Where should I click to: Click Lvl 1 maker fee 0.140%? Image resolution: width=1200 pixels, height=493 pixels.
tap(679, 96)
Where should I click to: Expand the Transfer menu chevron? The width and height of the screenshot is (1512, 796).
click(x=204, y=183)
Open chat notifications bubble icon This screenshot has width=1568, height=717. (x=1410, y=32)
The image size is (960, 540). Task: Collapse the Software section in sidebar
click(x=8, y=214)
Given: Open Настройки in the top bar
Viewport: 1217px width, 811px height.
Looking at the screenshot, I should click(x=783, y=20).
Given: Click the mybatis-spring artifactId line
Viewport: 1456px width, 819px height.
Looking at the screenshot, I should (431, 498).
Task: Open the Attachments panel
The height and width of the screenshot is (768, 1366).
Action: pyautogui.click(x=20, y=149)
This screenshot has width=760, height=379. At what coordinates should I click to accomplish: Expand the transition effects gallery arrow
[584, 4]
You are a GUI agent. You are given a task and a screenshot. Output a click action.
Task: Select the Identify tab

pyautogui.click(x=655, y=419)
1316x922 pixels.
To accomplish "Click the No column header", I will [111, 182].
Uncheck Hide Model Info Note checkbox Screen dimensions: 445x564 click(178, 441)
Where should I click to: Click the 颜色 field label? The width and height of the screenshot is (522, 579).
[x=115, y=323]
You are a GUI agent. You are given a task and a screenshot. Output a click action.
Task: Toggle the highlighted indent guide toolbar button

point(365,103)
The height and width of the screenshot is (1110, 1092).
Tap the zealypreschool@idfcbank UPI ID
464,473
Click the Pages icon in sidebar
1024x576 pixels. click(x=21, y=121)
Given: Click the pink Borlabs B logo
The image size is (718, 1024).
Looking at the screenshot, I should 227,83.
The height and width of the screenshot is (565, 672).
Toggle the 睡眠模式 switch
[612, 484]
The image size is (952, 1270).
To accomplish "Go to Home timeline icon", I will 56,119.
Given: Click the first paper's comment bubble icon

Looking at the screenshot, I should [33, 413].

------------------------------------

● **YOUR GOAL**
What is the number of lines in the records that contain "will"? Answer with it alone.

● **RESULT**
2